The prior art presented acknowledges the usefulness of noise statistics and other metadata in image processing applications. However, no prior art addresses the propagation of such data in an imaging system after its collection.
The object of the invention is to provide a method for modification of noise and other metadata along an image processing chain to improve the utility of data in subsequent operations and thereby improve the system performance and the image quality. It is necessary that the metadata be transformed after each image processing operation, so that it reflects the changes made to the image. The object is accomplished by:
a) providing metadata corresponding to characteristics of a specific digital image;
b) generating a metadata transformation related to at least one specific image transformation; and
c) modifying the metadata according to the metadata transformation.
A further object of the present invention is to provide an alternative method for modification of metadata in an image processing chain to improve the output of the captured image data after processing. The metadata should be applied only on demand. The object is accomplished by a method that comprises the steps of:
a) providing metadata corresponding to characteristics of a specific digital image;
b) generating an image target whose characteristics are described by the provided metadata;
c) providing an image transformation;
d) processing the image target through the image transformation applied to the digital image; and
e) calculating the modified metadata from the processed image target.
It is an object of the invention to provide an image reproduction system for modifying metadata during several steps of image processing.

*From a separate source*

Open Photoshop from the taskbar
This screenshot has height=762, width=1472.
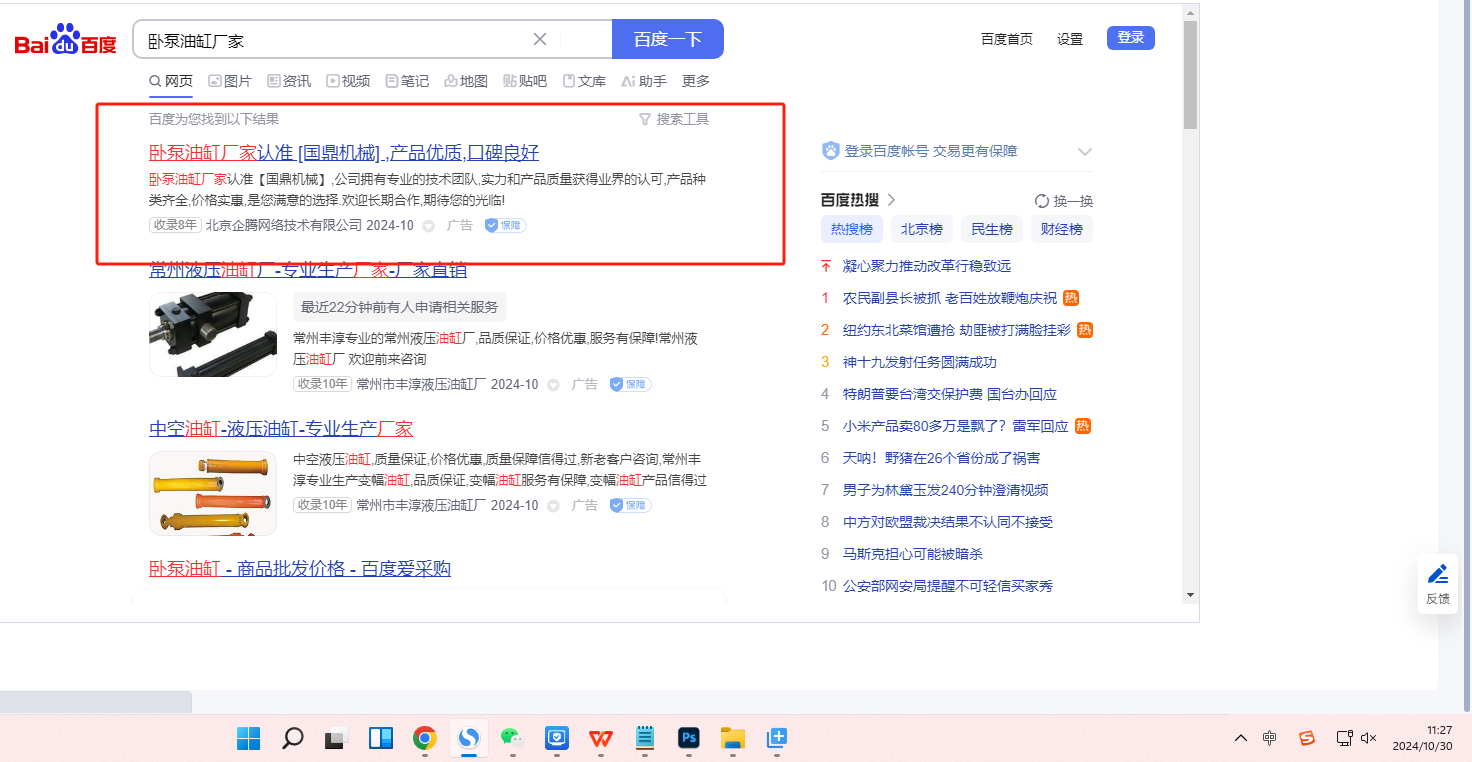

This improves image data output when compared to the original digital image data. The object is accomplished by a system that comprises:
a) an imaging capture device for providing digital image data;
b) memory device for storing noise and other metadata associated with the digital image data;
c) an image processing chain for carrying out image transformations; and
d) a metadata processing chain being connected to the image processing chain in cases where the image transformations are metadata sensitive.
A further object of the invention is to provide an image reproduction system for modifying noise and other metadata during several steps of image processing. The metadata should only be applied on demand. The object is accomplished by a system that comprises:
a) an imaging capture device for providing digital image data;
b) memory device for storing noise and other metadata associated with the digital image data;
c) a first processing chain for carrying out image transformations;
d) a second processing chain for carrying out transformations on a target image; and
e) a target image evaluator for determining metadata from the target image in the second processing chain and thereby providing input to a metadata sensitive image transformation in the first processing chain.
No prior art provides the details of metadata propagation in an imaging system, with application to adaptive algorithms. Clearly, the metadata needs to be transformed after each image processing operation, so that it reflects the changes made to the image. Although stochastic process theory provides the background for generating such transformations, the theory has not been applied in a digital imaging system to derive needed input data for image transformations.